Farm Press Blog

Summertime in Texas not all that easy

• It’s supposed to hit 106 today in North Texas. • The cotton is not high. • The heat is intense and oppressive. And dangerous.

And the livin' is easy
Fish are jumpin'
And the cotton is high

George Gershwin and DuBose Heyward (who wrote the lyrics) apparently never spent a summer in Texas.

Today will mark the 31stor 32nd(one loses count) consecutive day of temperatures topping 100 degrees. It’s supposed to hit 106 today in North Texas. Tomorrow will be even hotter and we’re looking at the century mark for the next ten days.

We don’t recall what rainfall is like.

I’ve watered and kept tomato and pepper plants alive since May just to watch blooms wither up in the intense heat and fall off the vines. One shriveled up jalapeno is the sum of my harvest. But it’s just a hobby. I don’t depend on those plants for food or income. I am concerned about my farmer friends.

I’ve seen quite a few cotton fields this summer and the cotton is not high. If the fields were not irrigated, very few, if any, plants even emerged. Cotton in many fields that are watered is struggling just to keep up. It’s heartbreaking to think about the losses and the expenses mounting every day.

If fish are jumping it’s just to get out of the hot water.

The livin’ ain’t all that easy. A few minutes dead-heading flowers is about all it takes for me to get enough outside activity for the day. The heat is intense and oppressive. And dangerous.

I worry about my friends who have no option but to venture out into the heat to check cattle, monitor irrigation systems, spray fields or mend fences. I hope they take necessary precautions: hydrate, schedule work early in the day when possible, and make certain someone knows exactly where they’re working—just in case.

Southwest farmers and ranchers are accustomed to hot summers. They have seen their share of droughts, too. They’ve witnessed few this hot and this dry.

Summers like this one may be rare, fortunately, but rare events can still create incredible hardship.

I suspect some farms will not survive this hot, dry summer. Poor yields or necessary herd liquidations may be too much loss for some of the most economically vulnerable to overcome. Even the best insurance coverage may not be enough to bridge the gap for losses incurred on a crop that’s as expensive to produce as this one will be.

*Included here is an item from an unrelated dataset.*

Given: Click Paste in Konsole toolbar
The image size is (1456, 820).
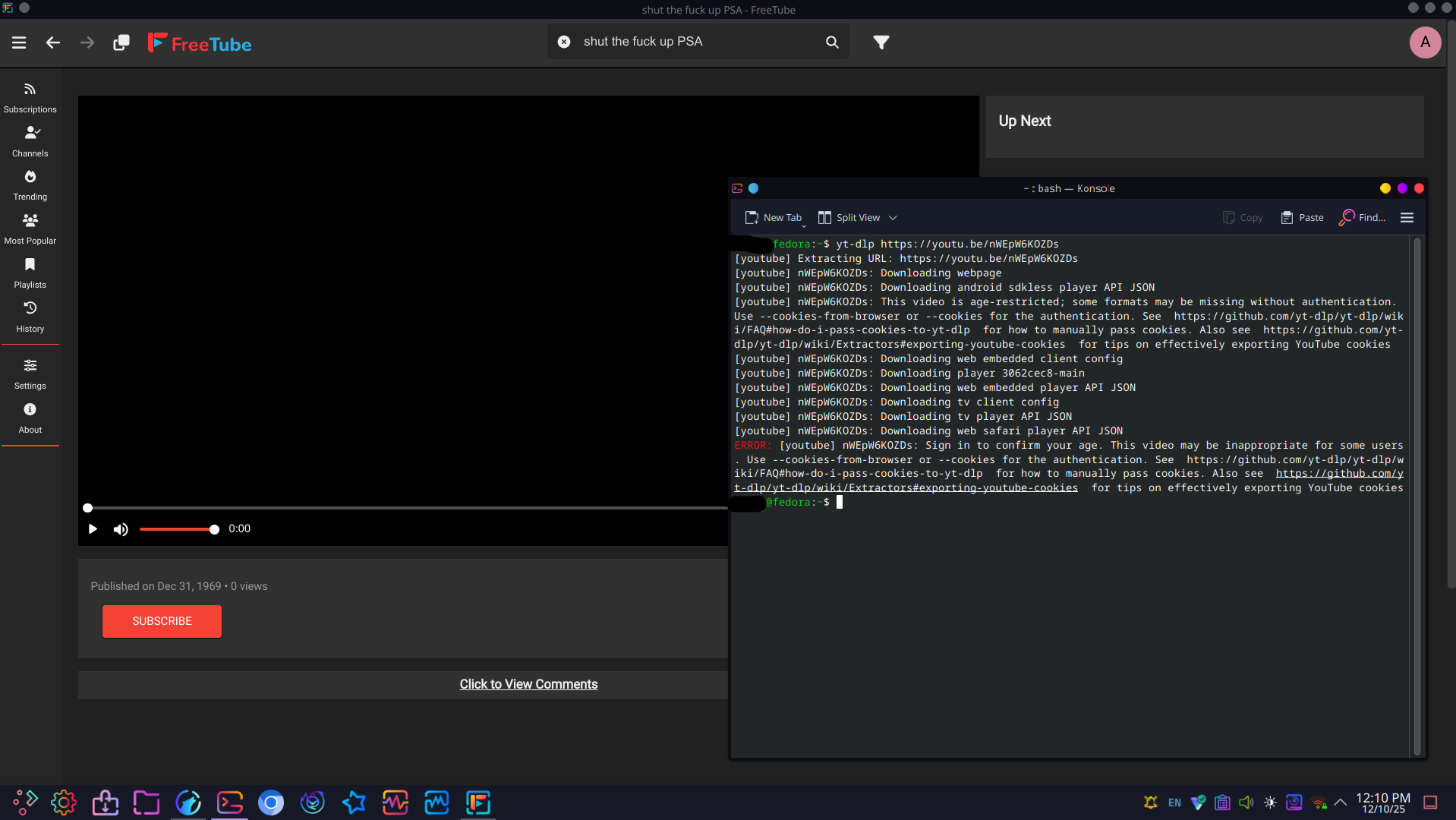Looking at the screenshot, I should 1302,218.
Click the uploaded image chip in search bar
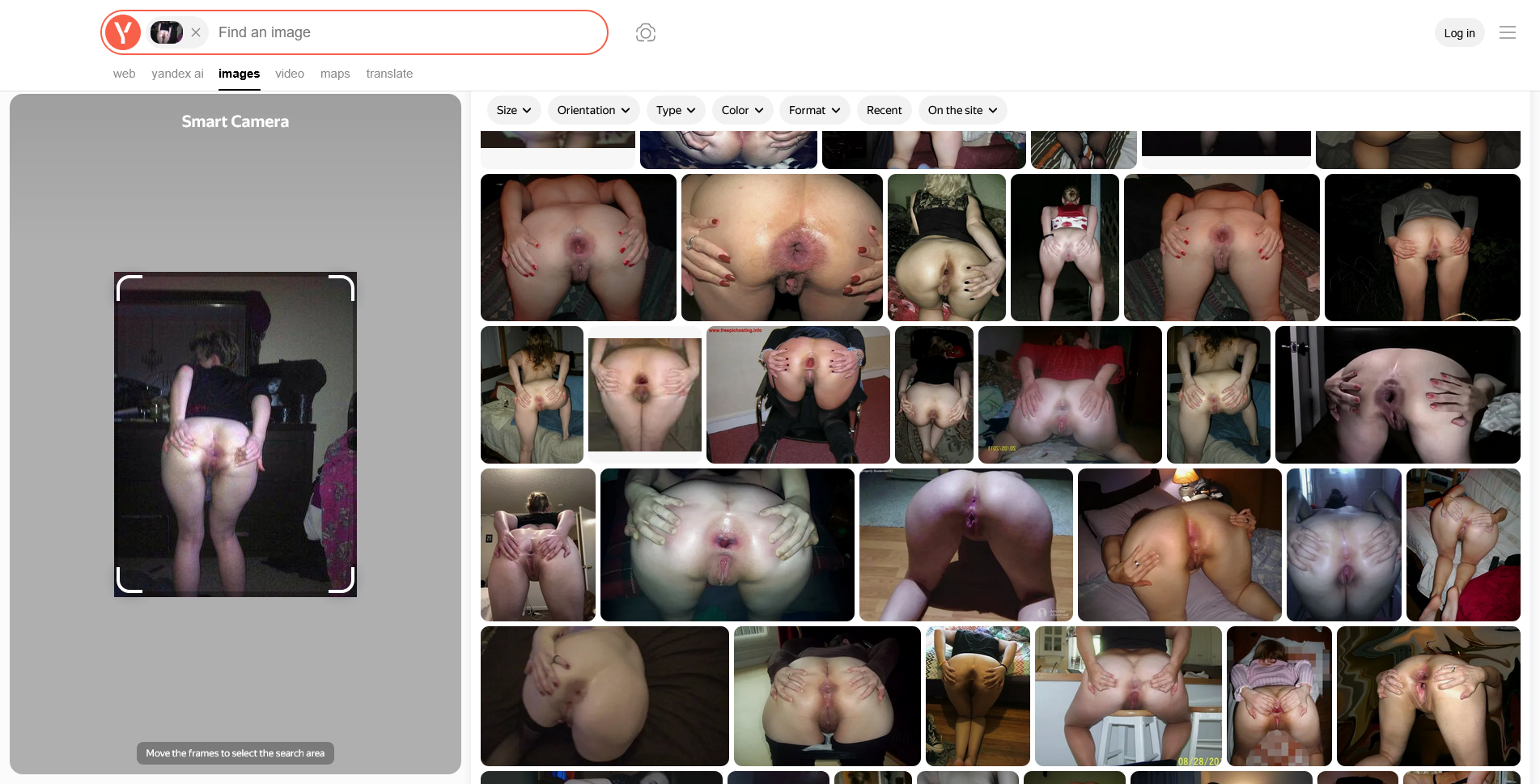1540x784 pixels. pos(167,32)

I also know that most will make it through. They will not be satisfied with their production, the number of cattle left on the ranch or the bottom line after they deduct the costs of irrigating crops and feeding animals all summer. But they’ll farm or ranch again next year and persevere because that’s what they do.

One of these mornings
You're going to rise up singing
Then you'll spread your wings
And you'll take to the sky

That would be the day when it begins to rain.



Discuss this Blog Entry 2

Kevin Welch (not verified)
on Aug 2, 2011

Can't say much more than that was very well done. Thanks for sharing your thoughts

Kevin Welch (not verified)
on Aug 2, 2011

You are very eloquent on how it feels here in the Panhandle of Texas (in addition to a lot of other places)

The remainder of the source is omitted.